Riad, enfant calme et attentif, enregistre les contrastes du monde qui l’entourent. Le premier contraste concerne deux pays : d’un côté la France d’un président socialiste, François Mitterrand et de l’autre, la mégalomanie des dictateurs du Moyen-Orient. Puis il y a le contraste du couple parental : une mère décidée mais docile, un père aimant mais fougueux et parfois imprévisible. Enfin, il y a le contraste culturel : la Bretagne traditionnelle mais insolite de sa grand-mère et la Syrie où les maisons sont inachevées et la religion très marquée.

Le petit Riad est lui-même à l’image de ces contrastes : chevelure blonde et peau dorée du Moyen-Orient.

Dans cet album, quelques vignettes illustrent sa position d’étranger au cœur de la famille paternelle.

Riad et ses parents se promènent près de Homs, le village natal de son père. Près d’un trou contenant d’insolites objets, Riad s’émerveille et d’une voix angélique interpelle ses parents, il vient d’apercevoir deux tortues. Deux enfants immobiles l’observent. Ils imitent les intonations françaises de sa langue et féminisent sa voix. Riad est vexé. Les deux enfants le suivent à distance n’ayant de cesse de le caricaturer. Le père fait comme s’il n’entendait pas. Subitement il se déchausse, se précipite sur les enfants et avec sa chaussure, leur met une sacré raclée. Riad assiste à la scène, il en éprouve un plaisir intense : « Voir ces enfants qui se moquaient de moi se faire frapper me procura un intense plaisir »[2]. Le père les insultait « Abrutis de sales arabes débiles ». L’enfant commente : « Leurs visages déformés par la peine et la souffrance me ravissaient…mais au bout d’un moment, j’ai eu une sensation bizarre. En fait, j’avais peur que ça m’arrive ».

Le plaisir exquis de voir l’autre se faire battre se meut en angoisse. Dans un transitivisme saisissant qui rappelle trait pour trait « Un enfant est battu », Riad passe du ravissement à l’angoisse.
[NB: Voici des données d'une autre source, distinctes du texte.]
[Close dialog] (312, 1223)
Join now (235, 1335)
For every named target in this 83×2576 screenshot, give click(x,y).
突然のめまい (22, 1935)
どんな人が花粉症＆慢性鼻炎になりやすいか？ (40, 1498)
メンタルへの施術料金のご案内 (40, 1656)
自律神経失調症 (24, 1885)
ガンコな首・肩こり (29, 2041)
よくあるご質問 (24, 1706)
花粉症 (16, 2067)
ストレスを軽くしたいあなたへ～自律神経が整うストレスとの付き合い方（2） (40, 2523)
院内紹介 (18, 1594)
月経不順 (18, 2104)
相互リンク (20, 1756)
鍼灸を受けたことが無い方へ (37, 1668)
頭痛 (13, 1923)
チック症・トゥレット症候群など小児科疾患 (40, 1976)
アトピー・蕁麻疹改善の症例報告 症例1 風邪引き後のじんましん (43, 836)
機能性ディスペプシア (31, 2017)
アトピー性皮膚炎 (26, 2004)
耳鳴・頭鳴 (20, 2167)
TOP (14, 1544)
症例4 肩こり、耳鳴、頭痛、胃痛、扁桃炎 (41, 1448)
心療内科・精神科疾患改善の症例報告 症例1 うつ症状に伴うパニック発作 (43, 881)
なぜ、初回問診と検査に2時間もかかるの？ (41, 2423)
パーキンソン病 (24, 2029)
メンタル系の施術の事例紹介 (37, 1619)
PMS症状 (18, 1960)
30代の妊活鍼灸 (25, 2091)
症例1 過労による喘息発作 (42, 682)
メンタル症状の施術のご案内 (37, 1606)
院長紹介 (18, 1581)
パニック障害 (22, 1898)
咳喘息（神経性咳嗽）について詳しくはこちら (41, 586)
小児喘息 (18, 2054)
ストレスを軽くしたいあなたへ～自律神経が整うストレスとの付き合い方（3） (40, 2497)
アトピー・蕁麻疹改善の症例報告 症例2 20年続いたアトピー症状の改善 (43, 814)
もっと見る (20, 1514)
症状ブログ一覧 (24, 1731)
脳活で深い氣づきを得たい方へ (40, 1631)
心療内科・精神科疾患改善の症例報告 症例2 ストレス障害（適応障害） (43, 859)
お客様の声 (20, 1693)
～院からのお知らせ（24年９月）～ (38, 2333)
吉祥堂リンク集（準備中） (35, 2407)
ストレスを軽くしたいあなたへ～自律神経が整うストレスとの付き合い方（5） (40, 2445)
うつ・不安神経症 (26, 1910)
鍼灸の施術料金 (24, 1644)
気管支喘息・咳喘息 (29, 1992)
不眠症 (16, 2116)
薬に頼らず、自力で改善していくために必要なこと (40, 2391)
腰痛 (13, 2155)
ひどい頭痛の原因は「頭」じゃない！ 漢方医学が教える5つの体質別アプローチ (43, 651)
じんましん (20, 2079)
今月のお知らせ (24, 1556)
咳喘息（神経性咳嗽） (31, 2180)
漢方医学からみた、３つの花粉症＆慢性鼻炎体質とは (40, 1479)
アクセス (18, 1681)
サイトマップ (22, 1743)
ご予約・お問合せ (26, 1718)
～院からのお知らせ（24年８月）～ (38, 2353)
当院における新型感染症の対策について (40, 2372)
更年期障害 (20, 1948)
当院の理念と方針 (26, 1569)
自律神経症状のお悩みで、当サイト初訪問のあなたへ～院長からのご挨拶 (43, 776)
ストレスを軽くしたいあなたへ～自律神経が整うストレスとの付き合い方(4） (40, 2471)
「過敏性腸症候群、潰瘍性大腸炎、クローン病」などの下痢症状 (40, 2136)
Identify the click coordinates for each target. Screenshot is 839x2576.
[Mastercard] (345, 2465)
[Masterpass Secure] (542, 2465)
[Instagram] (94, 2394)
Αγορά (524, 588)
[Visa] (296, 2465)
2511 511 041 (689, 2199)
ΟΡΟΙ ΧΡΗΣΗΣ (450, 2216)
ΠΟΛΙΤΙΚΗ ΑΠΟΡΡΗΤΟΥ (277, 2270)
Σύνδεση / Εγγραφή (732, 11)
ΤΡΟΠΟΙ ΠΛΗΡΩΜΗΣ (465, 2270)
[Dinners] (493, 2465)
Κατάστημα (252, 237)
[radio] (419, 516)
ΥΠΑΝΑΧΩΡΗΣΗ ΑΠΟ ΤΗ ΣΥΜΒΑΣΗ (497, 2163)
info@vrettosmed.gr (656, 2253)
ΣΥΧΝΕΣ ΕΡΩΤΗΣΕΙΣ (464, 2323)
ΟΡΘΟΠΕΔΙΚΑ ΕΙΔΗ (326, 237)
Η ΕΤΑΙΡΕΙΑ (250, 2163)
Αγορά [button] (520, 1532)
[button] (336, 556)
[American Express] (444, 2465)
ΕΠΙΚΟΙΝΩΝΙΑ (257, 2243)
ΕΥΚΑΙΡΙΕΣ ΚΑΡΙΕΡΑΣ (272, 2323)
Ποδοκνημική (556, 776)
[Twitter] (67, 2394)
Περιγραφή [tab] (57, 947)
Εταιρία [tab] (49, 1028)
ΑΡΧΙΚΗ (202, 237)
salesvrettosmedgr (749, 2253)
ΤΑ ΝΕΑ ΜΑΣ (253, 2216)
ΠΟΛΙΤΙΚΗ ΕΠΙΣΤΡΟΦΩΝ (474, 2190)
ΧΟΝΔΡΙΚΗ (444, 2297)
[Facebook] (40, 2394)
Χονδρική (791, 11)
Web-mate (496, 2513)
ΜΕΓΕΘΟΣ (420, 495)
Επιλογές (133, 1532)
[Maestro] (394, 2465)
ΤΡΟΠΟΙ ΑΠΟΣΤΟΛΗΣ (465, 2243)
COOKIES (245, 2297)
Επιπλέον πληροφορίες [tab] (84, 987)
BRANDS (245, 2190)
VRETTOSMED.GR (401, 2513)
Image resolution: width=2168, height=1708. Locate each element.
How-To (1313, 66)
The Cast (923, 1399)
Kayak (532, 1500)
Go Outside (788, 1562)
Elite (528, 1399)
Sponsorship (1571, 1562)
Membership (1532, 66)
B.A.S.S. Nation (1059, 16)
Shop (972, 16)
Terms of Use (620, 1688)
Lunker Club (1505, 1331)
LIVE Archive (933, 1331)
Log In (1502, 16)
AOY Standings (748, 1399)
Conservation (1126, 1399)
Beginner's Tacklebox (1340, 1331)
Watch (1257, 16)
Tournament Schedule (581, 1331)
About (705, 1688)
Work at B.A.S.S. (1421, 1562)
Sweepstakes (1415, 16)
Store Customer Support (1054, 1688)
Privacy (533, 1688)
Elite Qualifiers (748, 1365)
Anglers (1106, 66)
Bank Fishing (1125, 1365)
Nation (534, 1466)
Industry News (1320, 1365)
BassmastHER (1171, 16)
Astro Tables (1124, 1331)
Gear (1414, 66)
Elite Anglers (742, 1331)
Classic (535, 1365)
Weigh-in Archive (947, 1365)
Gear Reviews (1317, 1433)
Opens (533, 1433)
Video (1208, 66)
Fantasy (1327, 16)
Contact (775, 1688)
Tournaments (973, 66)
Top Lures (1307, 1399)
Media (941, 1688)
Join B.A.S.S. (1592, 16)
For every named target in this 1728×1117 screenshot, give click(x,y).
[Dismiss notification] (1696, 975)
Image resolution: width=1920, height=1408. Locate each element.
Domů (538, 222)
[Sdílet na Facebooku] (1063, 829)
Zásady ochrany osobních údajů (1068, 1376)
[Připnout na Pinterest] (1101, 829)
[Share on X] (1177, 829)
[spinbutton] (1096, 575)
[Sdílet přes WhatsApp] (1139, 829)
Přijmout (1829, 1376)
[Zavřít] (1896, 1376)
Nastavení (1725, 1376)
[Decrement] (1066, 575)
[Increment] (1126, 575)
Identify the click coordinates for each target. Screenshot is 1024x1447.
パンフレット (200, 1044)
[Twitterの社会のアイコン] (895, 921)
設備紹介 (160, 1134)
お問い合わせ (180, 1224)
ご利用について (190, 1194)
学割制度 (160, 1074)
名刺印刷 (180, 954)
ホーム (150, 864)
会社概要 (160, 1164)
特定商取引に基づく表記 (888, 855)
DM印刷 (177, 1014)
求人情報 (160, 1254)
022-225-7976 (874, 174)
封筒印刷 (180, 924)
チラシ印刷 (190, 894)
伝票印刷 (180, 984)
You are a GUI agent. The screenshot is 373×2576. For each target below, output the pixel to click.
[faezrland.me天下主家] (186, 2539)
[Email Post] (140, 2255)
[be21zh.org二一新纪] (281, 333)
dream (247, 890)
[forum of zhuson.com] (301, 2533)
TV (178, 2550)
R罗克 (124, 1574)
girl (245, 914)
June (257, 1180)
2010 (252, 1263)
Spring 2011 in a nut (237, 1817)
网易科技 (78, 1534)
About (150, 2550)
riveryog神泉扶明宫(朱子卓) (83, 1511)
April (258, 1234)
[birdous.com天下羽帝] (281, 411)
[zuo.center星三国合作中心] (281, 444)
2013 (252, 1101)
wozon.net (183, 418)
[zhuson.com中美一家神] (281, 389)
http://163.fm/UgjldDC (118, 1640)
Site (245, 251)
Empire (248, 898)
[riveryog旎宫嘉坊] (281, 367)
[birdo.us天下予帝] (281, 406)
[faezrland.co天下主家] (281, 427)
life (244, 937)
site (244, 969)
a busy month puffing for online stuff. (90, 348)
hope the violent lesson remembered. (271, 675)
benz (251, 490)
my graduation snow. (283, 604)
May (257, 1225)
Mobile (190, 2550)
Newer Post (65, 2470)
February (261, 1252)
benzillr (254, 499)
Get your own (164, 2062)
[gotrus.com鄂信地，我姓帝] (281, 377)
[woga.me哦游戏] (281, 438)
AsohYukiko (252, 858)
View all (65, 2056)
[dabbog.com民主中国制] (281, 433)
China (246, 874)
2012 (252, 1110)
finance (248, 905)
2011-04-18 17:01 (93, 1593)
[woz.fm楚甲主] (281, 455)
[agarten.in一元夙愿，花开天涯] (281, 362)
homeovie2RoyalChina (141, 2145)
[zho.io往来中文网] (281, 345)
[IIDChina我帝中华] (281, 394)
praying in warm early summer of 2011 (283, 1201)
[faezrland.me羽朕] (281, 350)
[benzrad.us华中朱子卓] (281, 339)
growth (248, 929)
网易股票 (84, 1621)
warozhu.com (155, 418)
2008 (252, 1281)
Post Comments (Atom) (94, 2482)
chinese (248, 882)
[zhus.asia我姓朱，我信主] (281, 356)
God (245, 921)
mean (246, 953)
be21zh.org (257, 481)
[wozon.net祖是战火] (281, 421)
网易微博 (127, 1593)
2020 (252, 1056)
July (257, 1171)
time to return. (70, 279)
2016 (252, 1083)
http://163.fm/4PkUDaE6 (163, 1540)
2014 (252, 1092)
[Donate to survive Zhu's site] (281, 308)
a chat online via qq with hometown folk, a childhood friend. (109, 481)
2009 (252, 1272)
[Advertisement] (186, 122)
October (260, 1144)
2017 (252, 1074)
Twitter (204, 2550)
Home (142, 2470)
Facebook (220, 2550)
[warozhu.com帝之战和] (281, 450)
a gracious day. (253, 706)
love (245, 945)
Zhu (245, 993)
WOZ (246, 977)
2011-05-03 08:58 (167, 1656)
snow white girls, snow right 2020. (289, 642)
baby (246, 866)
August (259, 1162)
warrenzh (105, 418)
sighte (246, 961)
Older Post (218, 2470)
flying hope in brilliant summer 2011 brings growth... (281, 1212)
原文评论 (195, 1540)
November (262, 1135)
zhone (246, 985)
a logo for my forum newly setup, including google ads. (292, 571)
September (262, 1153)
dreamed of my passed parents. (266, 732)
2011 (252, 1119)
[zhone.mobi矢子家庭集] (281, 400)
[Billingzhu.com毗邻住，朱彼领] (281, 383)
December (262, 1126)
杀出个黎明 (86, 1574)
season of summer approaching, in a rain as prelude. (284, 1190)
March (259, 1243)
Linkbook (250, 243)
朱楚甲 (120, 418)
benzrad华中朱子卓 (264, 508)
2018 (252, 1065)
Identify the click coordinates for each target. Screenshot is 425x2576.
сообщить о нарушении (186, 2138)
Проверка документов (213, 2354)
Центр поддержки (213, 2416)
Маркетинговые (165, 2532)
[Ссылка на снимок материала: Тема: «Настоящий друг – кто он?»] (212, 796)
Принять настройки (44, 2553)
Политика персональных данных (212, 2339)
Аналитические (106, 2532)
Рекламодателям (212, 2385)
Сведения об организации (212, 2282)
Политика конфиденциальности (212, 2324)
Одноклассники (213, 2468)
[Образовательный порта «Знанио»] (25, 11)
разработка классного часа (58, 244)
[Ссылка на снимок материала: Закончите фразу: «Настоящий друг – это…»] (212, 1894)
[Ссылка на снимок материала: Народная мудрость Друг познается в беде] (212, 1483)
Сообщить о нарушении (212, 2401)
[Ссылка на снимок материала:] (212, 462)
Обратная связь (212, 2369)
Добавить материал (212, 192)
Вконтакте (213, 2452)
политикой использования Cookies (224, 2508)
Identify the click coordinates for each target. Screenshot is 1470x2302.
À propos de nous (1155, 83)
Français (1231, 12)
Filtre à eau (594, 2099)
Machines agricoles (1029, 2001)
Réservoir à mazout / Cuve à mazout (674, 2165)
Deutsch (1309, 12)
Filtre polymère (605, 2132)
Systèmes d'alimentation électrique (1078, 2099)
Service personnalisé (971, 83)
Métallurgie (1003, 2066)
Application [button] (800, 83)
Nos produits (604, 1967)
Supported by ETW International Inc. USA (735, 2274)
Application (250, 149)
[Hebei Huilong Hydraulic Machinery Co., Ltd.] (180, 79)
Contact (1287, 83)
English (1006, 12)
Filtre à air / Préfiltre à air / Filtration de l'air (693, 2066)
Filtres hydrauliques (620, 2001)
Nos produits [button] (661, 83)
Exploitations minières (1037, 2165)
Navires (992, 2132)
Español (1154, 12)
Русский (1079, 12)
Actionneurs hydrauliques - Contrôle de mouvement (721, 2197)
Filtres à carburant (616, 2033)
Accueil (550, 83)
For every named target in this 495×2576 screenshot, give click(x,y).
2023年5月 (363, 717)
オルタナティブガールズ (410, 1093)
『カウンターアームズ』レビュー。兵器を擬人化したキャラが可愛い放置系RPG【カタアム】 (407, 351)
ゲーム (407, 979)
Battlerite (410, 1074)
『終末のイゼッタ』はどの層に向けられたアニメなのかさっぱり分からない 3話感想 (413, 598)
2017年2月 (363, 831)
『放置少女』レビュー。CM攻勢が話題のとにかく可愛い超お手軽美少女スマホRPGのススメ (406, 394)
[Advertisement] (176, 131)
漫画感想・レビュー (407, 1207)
Sa double nationalité favorise l’émergence des coordonnées imaginaires qui le conduisent un instant vers une dissolution du moi : « C’est que le moi humain, c’est l’autre, et qu’au départ le sujet est plus proche de la forme de l’autre que du surgissement de sa propre tendance »[3].

Ces enfants donnent accès à cet état originel que rappelle Lacan dans le Séminaire III : « C’est dans une rivalité fondamentale, dans une lutte à mort première et essentielle, que se produit la constitution du monde humain comme tel »[4].

Alors, qui hait/est l’étranger ? Le père, qui en insultant les enfants dévoile le mépris de ses origines ? Les enfants syriens qui convoitent le désir de l’Autre ? Ou bien Riad qui l’espace d’un instant, est l’autre ?

 

Patricia Loubet

 

[1]Sattouf R., L’arabe du futur, Une jeunesse au Moyen-Orient (1978-1984), Allary Editions, 2016.

[2]Ibid p. 95.

[3]Lacan J., Le Séminaire Livre III, Les psychoses, Editions du Seuil, Paris, 1981, p. 50.

[4]Ibid p. 51.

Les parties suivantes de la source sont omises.